I don’t usually like modern kimono, and furisode even less, so I honestly wasn’t expecting to pick one of these up. However, when I found this one I had to cave in. It’s komon-style (all over pattern), so it doesn’t scream “furisode” to me. If anything, between the sleeve length and the bright all-over pattern, it looks more like a vintage everyday kimono than a modern graduation outfit. Because it’s modern, it’s nice and large and actually fits me nicely. It was also a steal at $19.95. How could I say no?

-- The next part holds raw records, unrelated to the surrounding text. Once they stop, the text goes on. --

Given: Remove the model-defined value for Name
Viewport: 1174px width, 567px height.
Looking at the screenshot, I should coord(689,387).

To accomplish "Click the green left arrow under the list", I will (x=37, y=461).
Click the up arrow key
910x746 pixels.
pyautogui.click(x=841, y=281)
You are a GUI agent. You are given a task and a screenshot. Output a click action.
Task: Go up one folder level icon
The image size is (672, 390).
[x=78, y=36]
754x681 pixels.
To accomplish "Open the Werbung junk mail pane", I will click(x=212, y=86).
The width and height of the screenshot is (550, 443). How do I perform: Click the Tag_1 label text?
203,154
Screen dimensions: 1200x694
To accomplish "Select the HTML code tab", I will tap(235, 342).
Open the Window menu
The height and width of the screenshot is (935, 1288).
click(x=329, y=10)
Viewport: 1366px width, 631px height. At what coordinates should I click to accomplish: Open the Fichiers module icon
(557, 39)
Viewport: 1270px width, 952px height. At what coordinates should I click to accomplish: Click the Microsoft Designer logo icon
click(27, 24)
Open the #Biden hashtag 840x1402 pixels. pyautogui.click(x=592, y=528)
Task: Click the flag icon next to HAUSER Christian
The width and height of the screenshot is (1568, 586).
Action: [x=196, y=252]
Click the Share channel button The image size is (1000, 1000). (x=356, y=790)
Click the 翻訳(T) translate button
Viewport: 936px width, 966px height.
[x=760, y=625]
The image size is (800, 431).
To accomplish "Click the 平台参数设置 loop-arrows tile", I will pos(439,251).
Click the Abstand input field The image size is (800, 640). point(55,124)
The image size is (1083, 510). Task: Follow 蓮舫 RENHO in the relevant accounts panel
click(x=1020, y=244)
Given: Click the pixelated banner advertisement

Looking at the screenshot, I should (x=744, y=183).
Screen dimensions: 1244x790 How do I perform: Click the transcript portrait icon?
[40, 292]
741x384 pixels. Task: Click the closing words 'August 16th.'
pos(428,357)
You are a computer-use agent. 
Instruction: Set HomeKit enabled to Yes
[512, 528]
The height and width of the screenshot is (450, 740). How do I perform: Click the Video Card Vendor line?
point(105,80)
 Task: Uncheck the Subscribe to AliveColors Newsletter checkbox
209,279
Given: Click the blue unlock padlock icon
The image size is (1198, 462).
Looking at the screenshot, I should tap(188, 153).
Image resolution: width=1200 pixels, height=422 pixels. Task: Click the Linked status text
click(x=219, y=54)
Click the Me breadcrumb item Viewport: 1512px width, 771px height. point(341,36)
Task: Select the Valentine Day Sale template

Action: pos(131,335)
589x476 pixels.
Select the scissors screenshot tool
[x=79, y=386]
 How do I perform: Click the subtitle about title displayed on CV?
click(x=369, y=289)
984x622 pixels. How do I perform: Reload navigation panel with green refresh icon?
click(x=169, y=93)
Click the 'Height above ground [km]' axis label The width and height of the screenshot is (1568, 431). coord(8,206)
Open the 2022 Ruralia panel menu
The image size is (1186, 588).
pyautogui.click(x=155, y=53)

The patterns are hanamaru, which are decorative balls of flowers. They’re primarily fall and winter flowers; ume and kiku. There’s also some sort of berries or tiny flowers, I have no idea what these represent. If you know, please comment and help me out! There’s also some subtle trellis designs which add a nice geometric element and keep it from feeling too twee or girly.

The hakkake is a deep yellow, and there is a matching built-in kasane-eri. I hate those damned things, but it does add a nice vibrant touch of colour up by my face, and helps to break up the black, so I’ll probably leave it in there.

Hanamaru Kofurisode; in which I am a moron

It’s 32 degrees out (90 F). So what do I do, as soon as I come home and find my brand new lined synthetic kofurisode in the mail? Lovingly admire it and fold it away for cooler weather, like a sane person would? Of course not! I decided to coordinate an outfit and put it on ASAP.

I decided to pair it up with my pink and white hakata obi. This thing is like cardboard! It was a huge pain in the posterior to tie, but once I got it, it totally stayed put, which was awesome. I used my hellow shibori obiage and hakata obijime, to go with the yellow kasane-eri that was already built into the kimono. Some purple tabi tied in well with the flowers. My Aikoku Fujinkai obidome was the perfect finishing touch, it almost looks like it was made for the kimono.

And of course, my big orange lug insisted on making an appearance.

I really love how the whole outfit turned out, and I will definitely wear it out, possibly on my birthday in November when the lining and the motifs all make more sense with the weather!